Assignment: Only the stretch of the listing below that runs from the line with "Split the terminal panel" through the line with "You are a computer-use agent. Image" is to be printed, exactly and with both ends.

**** Stored data

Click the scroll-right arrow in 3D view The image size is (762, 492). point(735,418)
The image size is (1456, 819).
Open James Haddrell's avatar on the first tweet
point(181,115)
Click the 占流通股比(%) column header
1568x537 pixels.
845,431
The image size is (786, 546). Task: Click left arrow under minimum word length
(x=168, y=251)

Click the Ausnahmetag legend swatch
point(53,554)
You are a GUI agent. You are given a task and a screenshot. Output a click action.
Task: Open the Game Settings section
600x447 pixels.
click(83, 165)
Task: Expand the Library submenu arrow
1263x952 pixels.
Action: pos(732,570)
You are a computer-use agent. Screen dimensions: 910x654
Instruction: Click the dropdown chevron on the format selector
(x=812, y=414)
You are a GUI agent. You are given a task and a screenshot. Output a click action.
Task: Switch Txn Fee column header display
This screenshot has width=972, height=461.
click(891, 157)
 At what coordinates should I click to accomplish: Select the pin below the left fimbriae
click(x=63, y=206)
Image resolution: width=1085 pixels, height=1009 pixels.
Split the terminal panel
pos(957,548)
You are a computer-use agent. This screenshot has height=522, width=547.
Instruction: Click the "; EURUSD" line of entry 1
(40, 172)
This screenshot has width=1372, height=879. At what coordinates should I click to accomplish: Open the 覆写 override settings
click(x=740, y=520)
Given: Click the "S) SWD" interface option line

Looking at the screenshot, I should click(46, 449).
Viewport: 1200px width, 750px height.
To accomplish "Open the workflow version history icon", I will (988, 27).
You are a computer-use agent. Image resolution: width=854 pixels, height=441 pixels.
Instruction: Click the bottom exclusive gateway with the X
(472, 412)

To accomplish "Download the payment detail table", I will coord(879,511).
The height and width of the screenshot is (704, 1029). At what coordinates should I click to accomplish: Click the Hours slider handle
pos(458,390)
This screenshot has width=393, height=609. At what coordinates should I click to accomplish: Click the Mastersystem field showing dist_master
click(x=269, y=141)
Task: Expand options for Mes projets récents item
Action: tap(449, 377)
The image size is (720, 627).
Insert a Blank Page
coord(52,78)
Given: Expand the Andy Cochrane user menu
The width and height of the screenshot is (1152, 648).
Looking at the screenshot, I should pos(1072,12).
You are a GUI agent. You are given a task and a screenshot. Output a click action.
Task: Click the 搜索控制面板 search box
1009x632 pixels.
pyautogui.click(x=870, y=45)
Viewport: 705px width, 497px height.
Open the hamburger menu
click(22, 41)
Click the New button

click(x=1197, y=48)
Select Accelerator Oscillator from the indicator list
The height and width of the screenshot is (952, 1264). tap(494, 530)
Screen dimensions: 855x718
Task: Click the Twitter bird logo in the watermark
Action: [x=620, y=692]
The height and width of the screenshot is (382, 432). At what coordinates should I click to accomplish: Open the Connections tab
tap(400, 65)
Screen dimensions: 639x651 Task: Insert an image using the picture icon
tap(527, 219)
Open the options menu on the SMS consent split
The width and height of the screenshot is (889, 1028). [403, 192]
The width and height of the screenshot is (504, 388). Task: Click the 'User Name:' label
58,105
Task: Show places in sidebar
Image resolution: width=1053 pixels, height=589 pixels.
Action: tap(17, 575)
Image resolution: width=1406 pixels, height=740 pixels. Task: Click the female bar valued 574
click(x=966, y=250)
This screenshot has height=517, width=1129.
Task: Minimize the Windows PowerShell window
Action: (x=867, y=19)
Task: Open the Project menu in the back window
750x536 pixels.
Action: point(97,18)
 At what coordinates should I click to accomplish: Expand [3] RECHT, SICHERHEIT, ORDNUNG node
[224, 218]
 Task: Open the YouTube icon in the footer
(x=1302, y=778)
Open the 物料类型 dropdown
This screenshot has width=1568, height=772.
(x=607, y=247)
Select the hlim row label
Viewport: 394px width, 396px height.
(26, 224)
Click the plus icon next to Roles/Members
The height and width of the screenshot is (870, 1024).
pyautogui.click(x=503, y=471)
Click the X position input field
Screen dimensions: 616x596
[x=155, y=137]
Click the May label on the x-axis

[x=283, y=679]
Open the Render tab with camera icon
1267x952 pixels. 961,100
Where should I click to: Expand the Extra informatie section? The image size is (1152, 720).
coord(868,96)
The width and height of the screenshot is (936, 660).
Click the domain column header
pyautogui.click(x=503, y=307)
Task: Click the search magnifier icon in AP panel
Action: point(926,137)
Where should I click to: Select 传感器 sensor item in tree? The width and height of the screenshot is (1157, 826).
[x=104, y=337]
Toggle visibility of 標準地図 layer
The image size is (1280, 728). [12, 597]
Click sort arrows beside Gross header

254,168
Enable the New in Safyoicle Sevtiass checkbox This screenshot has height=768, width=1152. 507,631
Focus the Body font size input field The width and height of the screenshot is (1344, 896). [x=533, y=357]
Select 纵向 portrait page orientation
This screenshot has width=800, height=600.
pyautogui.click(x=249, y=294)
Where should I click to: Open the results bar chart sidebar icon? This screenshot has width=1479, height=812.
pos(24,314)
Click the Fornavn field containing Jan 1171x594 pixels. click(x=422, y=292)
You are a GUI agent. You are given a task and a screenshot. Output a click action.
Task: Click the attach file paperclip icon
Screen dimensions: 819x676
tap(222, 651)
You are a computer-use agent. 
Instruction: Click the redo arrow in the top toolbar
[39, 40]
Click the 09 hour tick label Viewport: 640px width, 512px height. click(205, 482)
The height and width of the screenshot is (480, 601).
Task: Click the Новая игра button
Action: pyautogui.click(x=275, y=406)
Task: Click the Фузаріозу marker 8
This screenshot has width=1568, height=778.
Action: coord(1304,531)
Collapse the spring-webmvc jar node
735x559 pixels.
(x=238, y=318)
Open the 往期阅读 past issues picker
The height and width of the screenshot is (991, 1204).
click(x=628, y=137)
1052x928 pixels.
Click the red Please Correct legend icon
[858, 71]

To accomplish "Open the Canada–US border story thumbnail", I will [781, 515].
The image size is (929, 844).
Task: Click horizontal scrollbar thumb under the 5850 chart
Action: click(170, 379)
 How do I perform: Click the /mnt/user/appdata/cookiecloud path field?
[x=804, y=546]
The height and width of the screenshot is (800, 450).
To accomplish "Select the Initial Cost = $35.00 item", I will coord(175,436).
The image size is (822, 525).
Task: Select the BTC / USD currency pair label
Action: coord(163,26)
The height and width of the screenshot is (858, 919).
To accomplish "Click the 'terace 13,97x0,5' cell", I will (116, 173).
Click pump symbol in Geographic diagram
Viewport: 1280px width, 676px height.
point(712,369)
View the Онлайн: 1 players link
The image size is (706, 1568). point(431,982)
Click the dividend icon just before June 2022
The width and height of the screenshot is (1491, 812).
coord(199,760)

********

Result of this exercise:
Split the terminal panel
pos(957,548)
You are a computer-use agent. This screenshot has height=522, width=547.
Instruction: Click the "; EURUSD" line of entry 1
(40, 172)
This screenshot has width=1372, height=879. At what coordinates should I click to accomplish: Open the 覆写 override settings
click(x=740, y=520)
Given: Click the "S) SWD" interface option line

Looking at the screenshot, I should click(46, 449).
Viewport: 1200px width, 750px height.
To accomplish "Open the workflow version history icon", I will (988, 27).
You are a computer-use agent. Image resolution: width=854 pixels, height=441 pixels.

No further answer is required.